- **DIRECTIONS**: Find the lines holding the string "Viewport" in the data, then copy all of them.
------
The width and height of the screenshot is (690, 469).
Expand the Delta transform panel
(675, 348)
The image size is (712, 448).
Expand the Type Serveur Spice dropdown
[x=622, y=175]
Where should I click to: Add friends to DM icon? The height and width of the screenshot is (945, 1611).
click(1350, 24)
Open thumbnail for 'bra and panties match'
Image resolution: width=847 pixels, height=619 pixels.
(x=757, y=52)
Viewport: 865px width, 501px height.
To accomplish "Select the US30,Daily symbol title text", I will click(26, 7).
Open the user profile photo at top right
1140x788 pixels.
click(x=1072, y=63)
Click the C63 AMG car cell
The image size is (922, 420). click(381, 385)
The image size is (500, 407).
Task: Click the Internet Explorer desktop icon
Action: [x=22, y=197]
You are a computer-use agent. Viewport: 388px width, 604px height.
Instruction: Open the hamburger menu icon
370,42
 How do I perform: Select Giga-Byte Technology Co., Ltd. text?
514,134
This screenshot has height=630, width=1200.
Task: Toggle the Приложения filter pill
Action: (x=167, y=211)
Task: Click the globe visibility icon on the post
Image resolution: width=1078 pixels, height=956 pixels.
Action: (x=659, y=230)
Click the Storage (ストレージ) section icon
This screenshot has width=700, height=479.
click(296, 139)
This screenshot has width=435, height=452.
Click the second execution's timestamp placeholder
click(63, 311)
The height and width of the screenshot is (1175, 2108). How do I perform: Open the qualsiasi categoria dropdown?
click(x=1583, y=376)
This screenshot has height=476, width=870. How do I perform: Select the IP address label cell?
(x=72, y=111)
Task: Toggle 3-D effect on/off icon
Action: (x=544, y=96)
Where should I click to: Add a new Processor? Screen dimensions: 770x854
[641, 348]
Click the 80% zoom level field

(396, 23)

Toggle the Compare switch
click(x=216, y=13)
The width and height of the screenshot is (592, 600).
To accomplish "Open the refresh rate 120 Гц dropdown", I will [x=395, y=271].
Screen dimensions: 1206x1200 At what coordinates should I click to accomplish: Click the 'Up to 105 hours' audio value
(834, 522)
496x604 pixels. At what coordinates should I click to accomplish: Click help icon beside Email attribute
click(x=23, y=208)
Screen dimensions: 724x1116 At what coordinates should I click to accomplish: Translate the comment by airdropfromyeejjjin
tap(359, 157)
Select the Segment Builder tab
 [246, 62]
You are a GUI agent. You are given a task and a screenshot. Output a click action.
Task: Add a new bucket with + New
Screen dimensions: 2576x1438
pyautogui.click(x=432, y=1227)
------
- **REPLY TO THE TASK**:
Viewport: 865px width, 501px height.
You are a computer-use agent. Viewport: 388px width, 604px height.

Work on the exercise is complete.